It was a long and winding road, but by the time I left David Colvin’s Thunderstruck, I was – well. It does what it says on the tin. In getting there, though, we seemed to pass through several different shows. Was it an introduction to bagpipes for an international audience? A music lesson? An auto-biographical solo show exposing the hazing and alcoholism rife in the piping world? A hagiography? A concert? All of the above?
You’ll never look at a bagpipe the same way again
Colvin’s triple subjects are the bagpipes, himself, and Gordon Duncan, a legendary but controversial bagpiper who revolutionised the instrument before taking his own life in 2005, at the young age of 41. Given the centrality of the instrument to both Colvin and Duncan’s lives, it makes sense to start with some introduction which is the point at which you will suddenly realise why exactly you’ve never heard a bagpipe indoors before. It is LOUD, and the three-piece band backing Colvin is mixed to match. If extremely loud noise is a deal-breaker for you, turn back now.

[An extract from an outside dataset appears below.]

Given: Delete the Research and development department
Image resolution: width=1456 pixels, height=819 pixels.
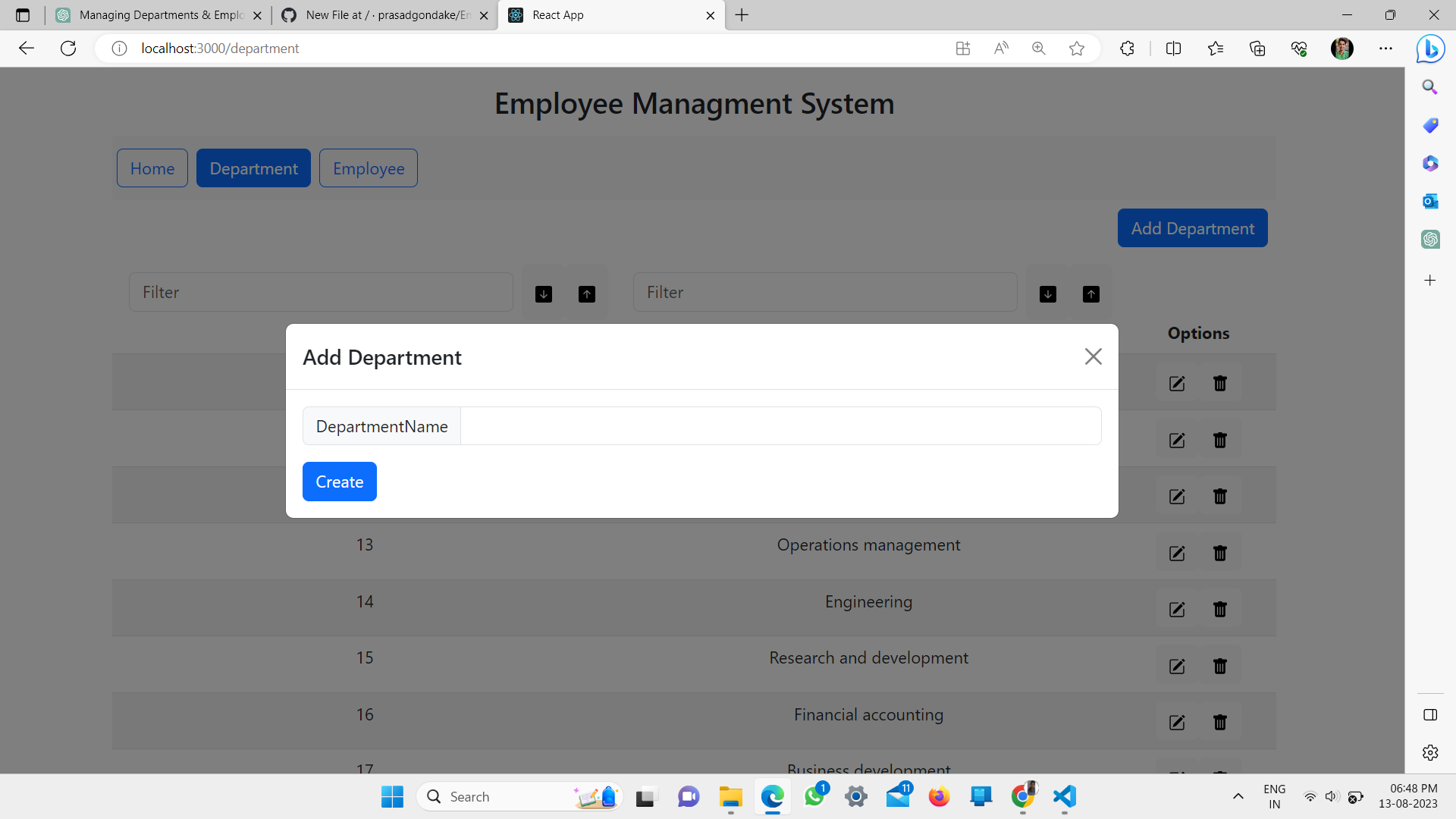Looking at the screenshot, I should [1219, 666].
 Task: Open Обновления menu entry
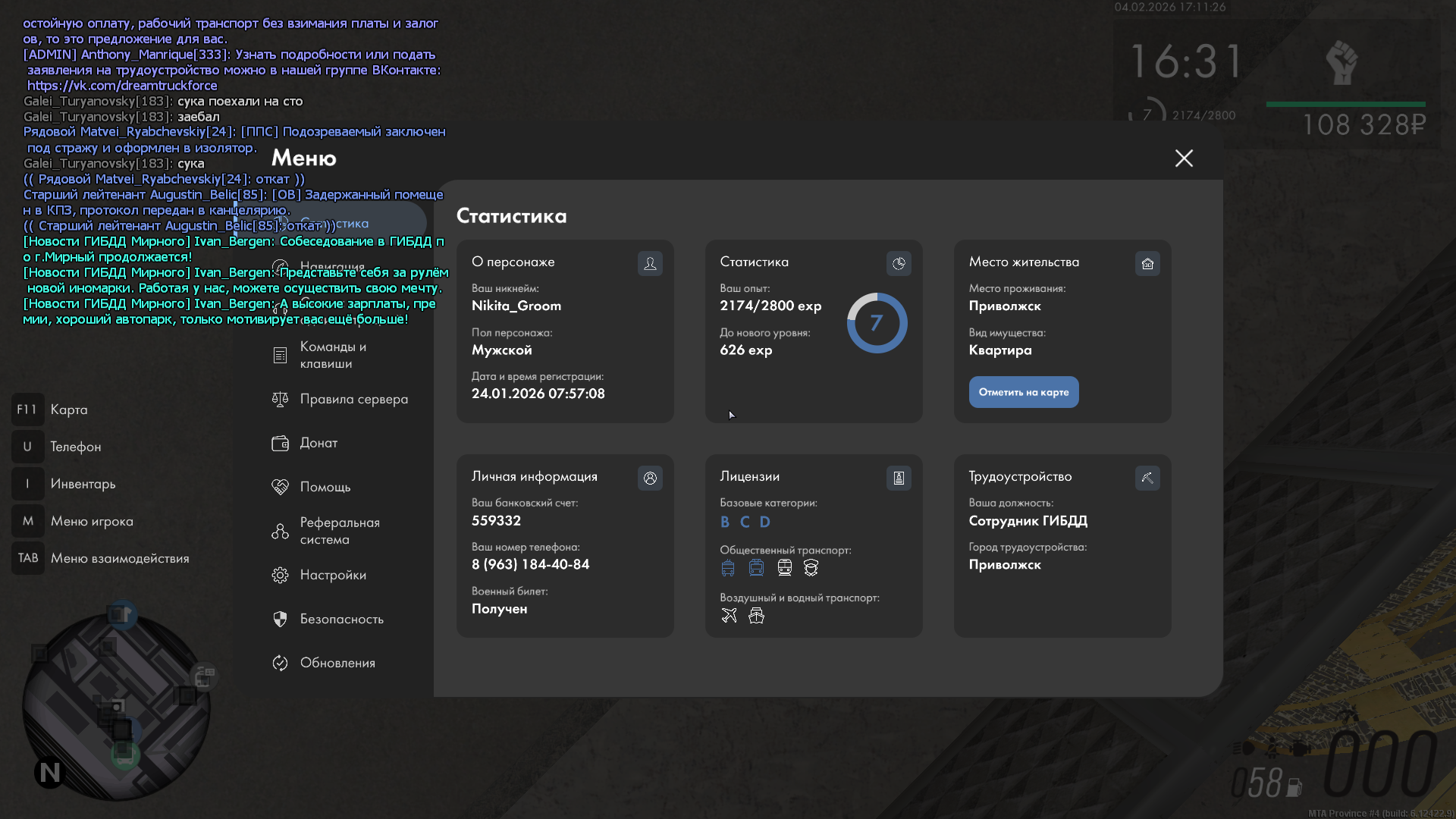tap(337, 663)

The groundwork laid, we proceed into the tale of Colvin’s love of the pipes and constant bullying by the older boys in the band, alongside his school band’s ascent into travelling the world-class competition circuit and the brushes with Duncan he had. Colvin tells the beginning of the story like a comedy, a hard line to draw when bullying and alcohol feature so prominently, though the comedy slowly fades away as the violence escalates. The story also complicates Duncan, introducing him with outrageous anecdotes of piping escapades (“all true,” the Gordon Duncan Memorial Trust cheerfully claims) before shading into more personal stories of encountering both Duncan’s genius and alcoholism up close, in the sort of glancing encounters whose memory is entirely one sided. Colvin imbues his tale of first seeing Duncan play with and deep pathos.

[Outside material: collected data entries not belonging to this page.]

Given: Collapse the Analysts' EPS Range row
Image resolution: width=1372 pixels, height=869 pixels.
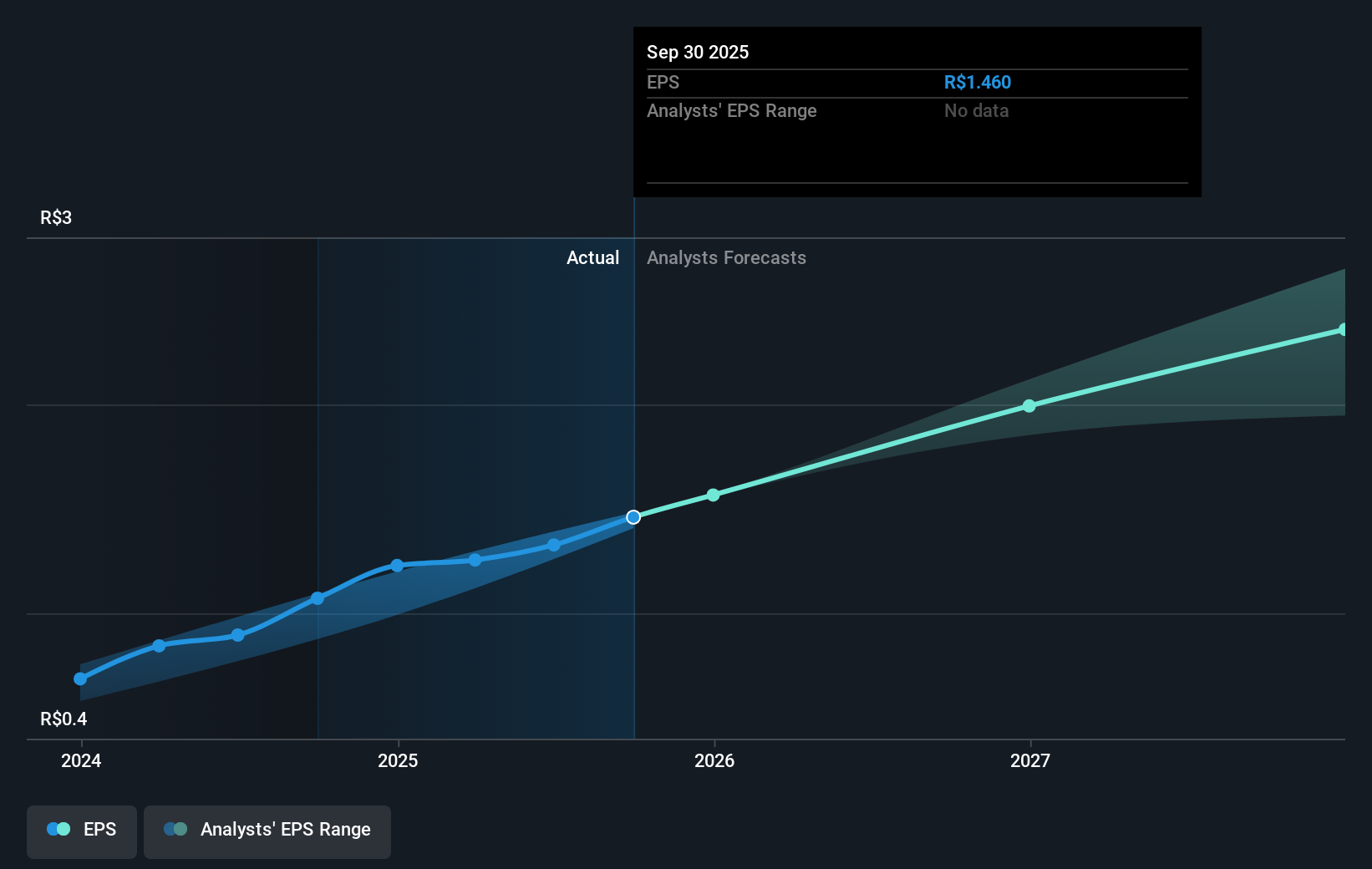Looking at the screenshot, I should [x=732, y=110].
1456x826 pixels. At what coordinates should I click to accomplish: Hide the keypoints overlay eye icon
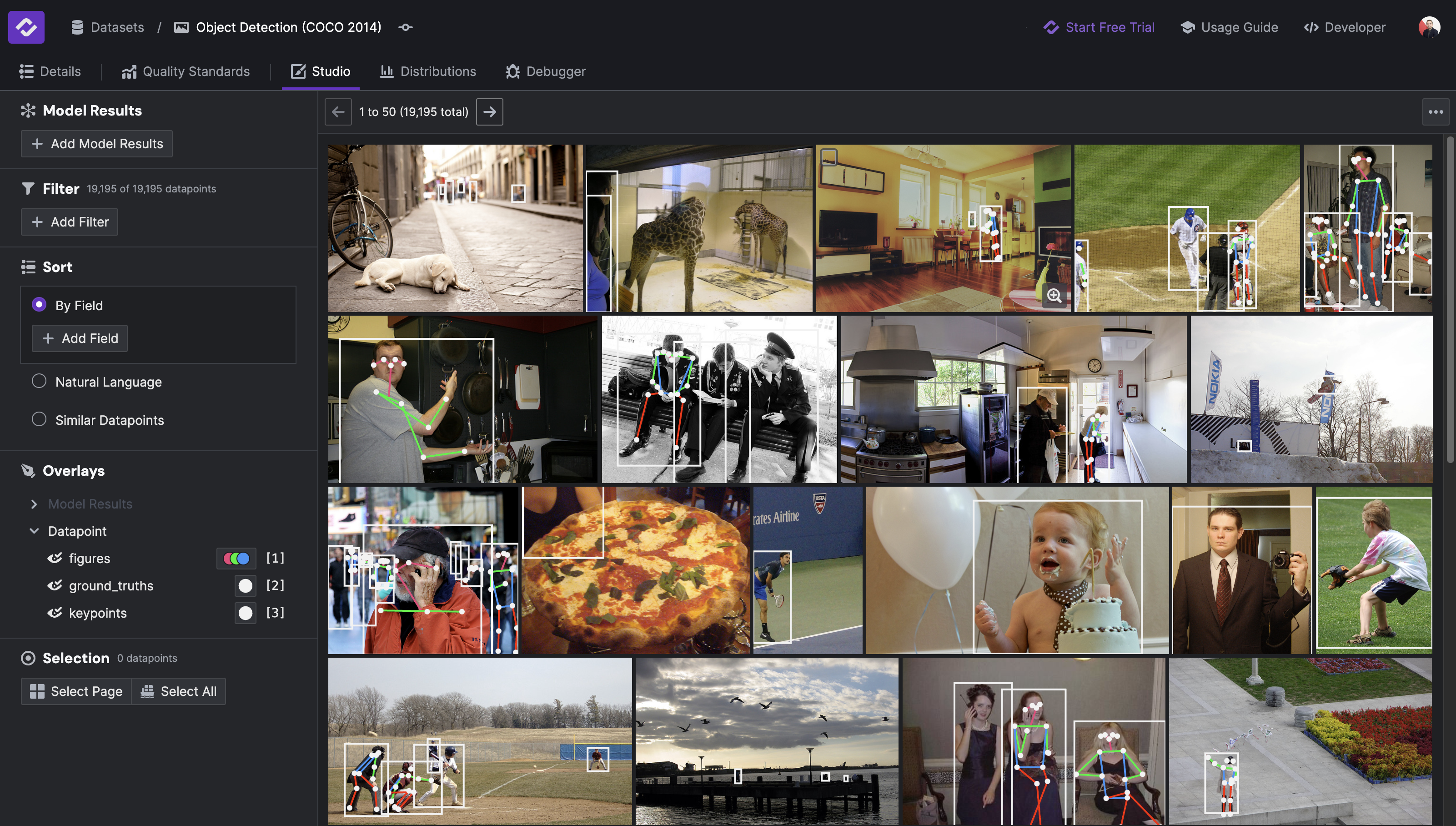(x=55, y=613)
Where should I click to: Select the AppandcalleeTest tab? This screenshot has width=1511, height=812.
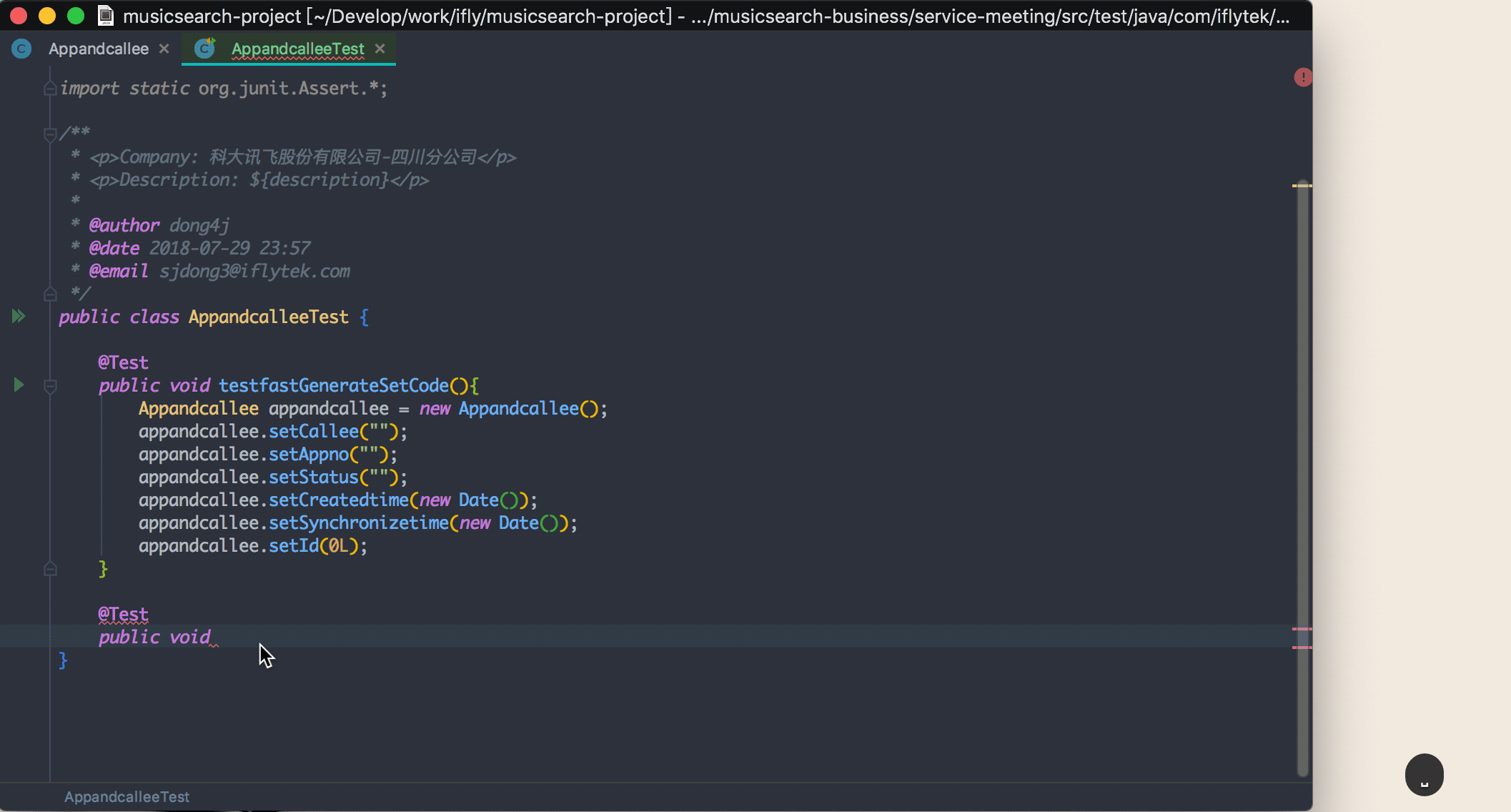point(297,49)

Colvin’s performance is strong and his stories are absolutely worth hearing, but his pacing left me a bit confused. The early part of the show felt weighed down by exposition – including an extremely drawn-out bit explaining the acceptability of the word ‘cunt’ in his home county of Fife clearly targeted at an tourist audience. By the end however, I was struggling to keep up with the complexity of his timeline and feelings as the focus of the show shifted from his own experience writ large to specifically his memories of Duncan. The emotion was absolutely there, but I’d be hard pressed to recount the tale in order.

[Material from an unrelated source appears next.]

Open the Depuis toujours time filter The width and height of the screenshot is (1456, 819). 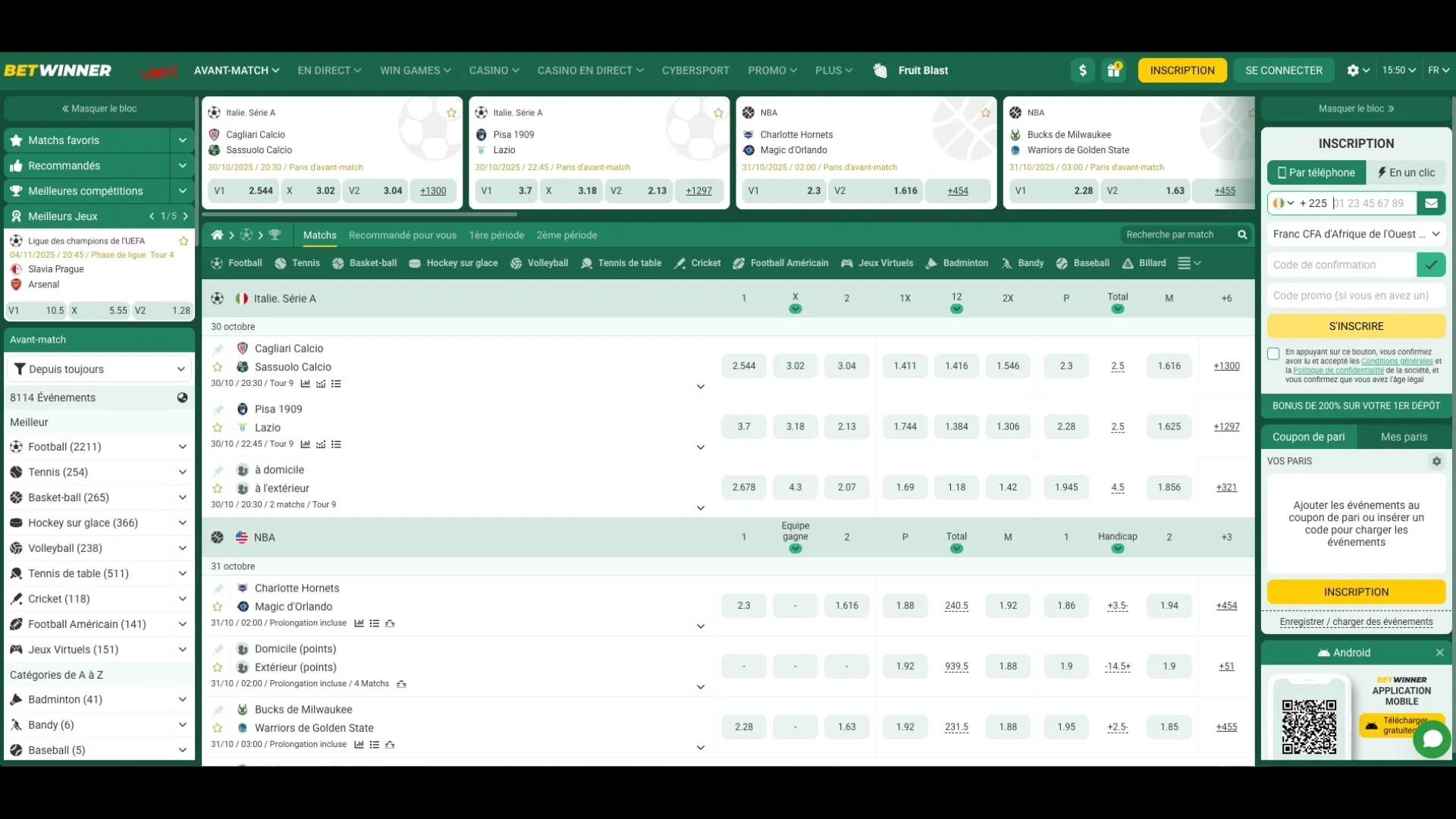point(99,369)
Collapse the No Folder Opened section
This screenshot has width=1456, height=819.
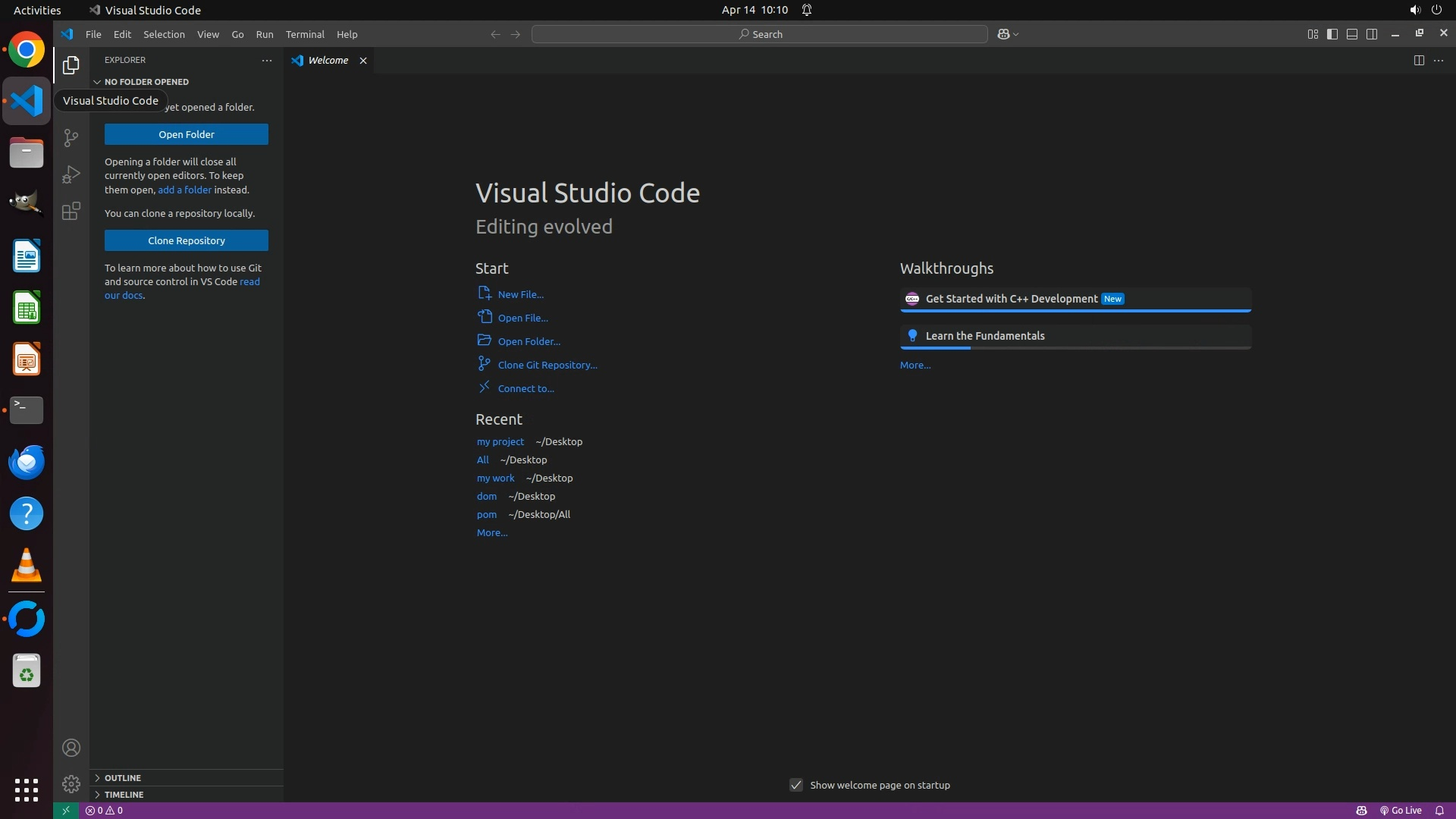point(146,81)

The song that gives the show its name and elicits the titular feeling is an AC/DC tune which Duncan adapted for the pipes, in Colvin’s words “transforming them into a heavy metal electric guitar.” While the effect is perhaps less shocking than it was when Duncan premiered the tune – the Red Hot Chili Pipers have built a global career on the same premise – it is no less stunning. You’ll never look at a bagpipe the same way again.